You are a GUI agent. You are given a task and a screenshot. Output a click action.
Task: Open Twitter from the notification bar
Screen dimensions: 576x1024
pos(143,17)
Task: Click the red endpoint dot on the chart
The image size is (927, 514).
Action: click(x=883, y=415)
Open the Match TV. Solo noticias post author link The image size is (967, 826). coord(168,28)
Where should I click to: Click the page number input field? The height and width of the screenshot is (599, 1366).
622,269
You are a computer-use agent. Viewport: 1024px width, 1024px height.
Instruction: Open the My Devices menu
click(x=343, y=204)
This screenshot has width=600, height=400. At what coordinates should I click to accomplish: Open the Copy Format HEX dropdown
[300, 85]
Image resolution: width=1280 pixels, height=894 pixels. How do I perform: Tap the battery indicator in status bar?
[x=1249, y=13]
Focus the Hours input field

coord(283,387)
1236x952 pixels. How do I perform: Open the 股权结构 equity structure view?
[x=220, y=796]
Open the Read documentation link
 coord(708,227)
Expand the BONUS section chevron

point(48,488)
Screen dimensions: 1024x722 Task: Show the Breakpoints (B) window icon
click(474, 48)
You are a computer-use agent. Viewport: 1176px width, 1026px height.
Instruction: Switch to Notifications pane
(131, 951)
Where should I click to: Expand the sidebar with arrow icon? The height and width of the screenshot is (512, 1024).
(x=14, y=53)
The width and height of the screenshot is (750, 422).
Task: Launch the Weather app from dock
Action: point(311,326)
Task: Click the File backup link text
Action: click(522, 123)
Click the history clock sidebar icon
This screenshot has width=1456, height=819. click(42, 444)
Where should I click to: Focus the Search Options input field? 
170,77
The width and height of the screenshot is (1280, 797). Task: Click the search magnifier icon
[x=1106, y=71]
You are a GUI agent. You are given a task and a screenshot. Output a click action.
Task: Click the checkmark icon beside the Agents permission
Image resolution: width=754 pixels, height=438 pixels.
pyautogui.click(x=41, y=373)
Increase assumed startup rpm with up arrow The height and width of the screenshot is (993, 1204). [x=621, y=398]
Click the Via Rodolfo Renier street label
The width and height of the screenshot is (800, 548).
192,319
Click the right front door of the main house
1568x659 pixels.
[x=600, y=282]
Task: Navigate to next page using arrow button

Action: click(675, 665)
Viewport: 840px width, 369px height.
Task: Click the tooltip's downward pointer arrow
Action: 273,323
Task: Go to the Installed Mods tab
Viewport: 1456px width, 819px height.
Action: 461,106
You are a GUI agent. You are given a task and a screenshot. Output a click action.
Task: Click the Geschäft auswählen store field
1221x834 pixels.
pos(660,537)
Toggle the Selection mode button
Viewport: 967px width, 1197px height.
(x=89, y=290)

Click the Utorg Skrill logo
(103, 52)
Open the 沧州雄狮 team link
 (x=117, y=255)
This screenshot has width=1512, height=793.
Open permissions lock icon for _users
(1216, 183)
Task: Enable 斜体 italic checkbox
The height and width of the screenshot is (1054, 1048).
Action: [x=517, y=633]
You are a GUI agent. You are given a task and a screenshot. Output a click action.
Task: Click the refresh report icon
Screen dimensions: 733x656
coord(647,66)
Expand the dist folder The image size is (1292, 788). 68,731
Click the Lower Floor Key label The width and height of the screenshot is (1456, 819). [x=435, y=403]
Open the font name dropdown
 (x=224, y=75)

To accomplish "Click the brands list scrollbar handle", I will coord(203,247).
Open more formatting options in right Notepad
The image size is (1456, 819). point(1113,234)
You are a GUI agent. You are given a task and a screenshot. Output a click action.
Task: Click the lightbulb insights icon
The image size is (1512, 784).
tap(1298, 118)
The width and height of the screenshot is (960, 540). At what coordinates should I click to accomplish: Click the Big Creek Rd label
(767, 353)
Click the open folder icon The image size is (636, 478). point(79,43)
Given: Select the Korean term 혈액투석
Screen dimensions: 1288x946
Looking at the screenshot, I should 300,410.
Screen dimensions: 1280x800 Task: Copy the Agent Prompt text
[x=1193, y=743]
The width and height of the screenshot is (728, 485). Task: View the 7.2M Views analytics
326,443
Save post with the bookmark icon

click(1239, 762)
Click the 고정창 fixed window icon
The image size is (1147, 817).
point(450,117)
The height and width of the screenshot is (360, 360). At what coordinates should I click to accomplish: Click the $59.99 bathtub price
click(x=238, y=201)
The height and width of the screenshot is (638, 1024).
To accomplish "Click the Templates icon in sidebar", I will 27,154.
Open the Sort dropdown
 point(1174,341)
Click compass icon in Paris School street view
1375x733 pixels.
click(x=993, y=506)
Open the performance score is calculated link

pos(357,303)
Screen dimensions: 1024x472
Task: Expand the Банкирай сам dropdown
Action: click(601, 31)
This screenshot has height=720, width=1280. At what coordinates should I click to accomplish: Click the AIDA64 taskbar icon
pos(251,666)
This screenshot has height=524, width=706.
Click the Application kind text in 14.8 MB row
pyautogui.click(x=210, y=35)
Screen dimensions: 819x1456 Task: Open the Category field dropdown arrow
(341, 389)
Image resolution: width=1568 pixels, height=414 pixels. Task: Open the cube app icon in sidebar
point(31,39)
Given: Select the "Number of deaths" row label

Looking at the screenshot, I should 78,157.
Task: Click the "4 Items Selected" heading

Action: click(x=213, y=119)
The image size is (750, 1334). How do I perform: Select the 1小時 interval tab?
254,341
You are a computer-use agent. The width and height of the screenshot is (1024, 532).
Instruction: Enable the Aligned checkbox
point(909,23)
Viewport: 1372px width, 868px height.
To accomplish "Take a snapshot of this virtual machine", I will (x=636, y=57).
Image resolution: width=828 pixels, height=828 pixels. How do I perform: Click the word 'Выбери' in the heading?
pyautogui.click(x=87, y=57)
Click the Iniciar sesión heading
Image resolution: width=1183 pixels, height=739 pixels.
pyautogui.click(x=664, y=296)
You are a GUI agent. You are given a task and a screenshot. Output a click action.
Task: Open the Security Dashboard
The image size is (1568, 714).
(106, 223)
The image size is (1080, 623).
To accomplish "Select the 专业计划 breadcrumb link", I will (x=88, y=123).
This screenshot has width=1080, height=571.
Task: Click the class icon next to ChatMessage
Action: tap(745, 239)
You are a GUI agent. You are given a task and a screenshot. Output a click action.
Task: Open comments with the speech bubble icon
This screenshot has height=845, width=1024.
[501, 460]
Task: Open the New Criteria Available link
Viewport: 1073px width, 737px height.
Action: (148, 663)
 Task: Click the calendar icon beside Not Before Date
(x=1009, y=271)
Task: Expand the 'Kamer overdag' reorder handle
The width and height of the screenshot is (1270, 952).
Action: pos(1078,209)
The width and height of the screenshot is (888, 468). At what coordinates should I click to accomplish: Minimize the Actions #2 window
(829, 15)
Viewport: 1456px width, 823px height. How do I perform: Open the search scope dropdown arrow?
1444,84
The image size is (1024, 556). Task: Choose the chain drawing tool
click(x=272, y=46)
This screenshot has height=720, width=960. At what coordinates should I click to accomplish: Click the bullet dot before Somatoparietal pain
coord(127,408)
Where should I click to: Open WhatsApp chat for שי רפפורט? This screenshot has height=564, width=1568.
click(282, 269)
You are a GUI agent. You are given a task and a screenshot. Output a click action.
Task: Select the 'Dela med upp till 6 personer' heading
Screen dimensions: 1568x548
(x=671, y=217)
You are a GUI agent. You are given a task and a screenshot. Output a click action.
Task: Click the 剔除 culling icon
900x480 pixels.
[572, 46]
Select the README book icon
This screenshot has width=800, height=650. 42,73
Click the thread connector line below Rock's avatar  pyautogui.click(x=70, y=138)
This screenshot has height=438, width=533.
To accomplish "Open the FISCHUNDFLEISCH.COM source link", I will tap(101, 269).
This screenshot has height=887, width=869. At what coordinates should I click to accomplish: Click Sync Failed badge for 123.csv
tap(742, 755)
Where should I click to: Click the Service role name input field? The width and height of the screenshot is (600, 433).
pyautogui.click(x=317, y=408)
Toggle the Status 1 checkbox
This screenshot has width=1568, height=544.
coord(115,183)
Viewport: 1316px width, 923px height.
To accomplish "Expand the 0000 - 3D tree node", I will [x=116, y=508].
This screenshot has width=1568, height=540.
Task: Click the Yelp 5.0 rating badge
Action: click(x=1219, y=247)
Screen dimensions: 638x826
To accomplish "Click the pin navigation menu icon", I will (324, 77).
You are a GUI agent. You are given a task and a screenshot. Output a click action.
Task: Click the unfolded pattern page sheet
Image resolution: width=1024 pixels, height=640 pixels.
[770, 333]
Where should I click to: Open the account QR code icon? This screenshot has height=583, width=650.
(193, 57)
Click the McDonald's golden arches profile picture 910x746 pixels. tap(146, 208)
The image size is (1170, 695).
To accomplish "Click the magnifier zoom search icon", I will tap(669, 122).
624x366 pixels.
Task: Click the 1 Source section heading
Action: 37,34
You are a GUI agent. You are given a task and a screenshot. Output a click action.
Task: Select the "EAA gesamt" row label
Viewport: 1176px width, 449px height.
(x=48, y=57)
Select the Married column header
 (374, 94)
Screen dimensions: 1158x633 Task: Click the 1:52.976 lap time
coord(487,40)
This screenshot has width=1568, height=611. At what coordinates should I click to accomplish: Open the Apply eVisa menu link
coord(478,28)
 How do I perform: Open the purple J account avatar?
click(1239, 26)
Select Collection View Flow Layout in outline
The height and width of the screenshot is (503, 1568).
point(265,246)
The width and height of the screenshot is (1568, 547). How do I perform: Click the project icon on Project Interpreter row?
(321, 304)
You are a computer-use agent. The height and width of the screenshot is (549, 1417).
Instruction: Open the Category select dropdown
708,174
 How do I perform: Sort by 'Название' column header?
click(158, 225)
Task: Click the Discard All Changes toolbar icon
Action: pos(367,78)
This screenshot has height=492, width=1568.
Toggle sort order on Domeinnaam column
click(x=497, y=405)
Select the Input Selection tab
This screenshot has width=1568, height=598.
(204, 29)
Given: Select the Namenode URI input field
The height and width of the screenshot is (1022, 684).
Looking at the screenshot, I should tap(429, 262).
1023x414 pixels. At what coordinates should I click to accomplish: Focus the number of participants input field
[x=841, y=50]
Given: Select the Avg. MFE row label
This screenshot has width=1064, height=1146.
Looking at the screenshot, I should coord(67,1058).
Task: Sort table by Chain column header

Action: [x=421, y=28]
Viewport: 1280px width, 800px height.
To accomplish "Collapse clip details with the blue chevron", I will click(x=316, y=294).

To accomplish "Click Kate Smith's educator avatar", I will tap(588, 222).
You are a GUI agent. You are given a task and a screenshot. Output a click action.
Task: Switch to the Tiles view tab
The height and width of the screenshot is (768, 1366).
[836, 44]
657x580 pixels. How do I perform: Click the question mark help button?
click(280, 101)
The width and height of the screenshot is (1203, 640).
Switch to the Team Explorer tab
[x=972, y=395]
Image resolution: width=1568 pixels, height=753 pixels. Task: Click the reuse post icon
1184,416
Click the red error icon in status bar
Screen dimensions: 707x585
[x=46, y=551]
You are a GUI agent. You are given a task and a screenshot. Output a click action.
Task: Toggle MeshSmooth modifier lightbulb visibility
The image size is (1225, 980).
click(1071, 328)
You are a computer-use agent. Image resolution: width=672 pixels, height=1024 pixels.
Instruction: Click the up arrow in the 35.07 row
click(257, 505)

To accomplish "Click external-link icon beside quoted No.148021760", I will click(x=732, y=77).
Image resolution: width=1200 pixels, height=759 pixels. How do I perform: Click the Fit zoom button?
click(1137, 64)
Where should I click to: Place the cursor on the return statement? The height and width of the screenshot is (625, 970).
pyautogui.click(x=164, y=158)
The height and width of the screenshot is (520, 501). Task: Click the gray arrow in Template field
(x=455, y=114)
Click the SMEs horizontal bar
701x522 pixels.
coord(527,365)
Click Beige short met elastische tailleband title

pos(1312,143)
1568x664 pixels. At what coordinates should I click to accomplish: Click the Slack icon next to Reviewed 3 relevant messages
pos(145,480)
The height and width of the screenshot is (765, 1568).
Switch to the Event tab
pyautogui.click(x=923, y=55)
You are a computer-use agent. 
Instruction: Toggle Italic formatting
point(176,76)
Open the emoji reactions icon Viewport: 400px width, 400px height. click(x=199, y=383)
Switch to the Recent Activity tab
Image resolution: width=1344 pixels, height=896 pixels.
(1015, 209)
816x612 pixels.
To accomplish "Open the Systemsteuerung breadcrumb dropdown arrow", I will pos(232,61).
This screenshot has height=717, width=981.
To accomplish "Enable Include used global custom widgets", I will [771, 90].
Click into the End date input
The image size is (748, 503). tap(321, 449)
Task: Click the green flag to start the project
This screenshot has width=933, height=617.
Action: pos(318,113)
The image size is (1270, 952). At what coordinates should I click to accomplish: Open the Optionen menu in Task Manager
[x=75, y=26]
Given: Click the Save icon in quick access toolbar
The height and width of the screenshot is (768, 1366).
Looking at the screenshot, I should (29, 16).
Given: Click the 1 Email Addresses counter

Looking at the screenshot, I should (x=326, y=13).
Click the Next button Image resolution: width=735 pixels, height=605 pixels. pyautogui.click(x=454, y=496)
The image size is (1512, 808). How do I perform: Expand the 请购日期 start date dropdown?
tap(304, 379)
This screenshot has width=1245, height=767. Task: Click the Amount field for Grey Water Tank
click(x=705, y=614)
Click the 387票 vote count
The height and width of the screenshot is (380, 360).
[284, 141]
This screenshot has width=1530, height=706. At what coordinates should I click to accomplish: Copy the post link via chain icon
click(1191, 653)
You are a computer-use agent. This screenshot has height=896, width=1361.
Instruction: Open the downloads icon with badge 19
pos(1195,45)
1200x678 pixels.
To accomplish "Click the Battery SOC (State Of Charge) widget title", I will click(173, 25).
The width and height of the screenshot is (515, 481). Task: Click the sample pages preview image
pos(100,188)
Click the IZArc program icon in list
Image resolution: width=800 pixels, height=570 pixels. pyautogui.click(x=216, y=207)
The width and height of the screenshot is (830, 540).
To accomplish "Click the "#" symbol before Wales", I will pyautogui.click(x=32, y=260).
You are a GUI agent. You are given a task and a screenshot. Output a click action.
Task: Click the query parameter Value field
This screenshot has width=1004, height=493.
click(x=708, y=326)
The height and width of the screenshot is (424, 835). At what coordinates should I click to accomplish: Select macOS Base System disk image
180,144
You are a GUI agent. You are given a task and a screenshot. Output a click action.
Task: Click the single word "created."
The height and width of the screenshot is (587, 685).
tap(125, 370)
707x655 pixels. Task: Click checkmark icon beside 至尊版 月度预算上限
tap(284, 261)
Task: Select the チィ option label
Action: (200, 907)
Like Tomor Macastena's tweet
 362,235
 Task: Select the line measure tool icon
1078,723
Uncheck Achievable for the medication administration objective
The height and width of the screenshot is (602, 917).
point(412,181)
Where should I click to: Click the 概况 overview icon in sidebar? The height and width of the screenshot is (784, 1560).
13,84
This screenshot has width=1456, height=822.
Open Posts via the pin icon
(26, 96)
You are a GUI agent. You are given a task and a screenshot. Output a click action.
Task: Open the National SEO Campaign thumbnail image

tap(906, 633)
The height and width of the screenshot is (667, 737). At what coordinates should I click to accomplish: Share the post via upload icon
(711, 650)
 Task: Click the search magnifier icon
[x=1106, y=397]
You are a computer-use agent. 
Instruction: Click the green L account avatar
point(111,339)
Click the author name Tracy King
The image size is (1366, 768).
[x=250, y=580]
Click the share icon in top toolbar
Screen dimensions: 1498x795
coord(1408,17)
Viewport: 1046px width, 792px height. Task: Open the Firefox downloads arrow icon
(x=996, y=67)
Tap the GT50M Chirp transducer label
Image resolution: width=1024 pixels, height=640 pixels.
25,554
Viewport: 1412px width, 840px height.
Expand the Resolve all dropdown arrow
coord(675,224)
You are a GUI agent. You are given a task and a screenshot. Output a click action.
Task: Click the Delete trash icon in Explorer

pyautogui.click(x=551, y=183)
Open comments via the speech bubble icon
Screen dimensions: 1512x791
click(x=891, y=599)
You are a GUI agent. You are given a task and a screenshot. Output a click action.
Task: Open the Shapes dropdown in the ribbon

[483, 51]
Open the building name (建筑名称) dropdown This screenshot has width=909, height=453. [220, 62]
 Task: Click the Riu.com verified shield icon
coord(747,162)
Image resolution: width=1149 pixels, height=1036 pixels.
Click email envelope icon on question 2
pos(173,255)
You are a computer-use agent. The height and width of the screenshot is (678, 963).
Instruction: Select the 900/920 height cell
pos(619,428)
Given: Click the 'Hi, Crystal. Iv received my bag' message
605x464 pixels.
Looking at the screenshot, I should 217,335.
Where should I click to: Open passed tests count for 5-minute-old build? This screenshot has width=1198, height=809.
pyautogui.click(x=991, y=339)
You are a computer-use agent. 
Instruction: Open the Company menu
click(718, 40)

━━━━━━

▶ **YOUR GOAL**:
The expected answer is every line above in which the word "folder" appears.

▶ **EXPECTED ANSWER**:
Expand the dist folder The image size is (1292, 788). 68,731
Click the open folder icon The image size is (636, 478). point(79,43)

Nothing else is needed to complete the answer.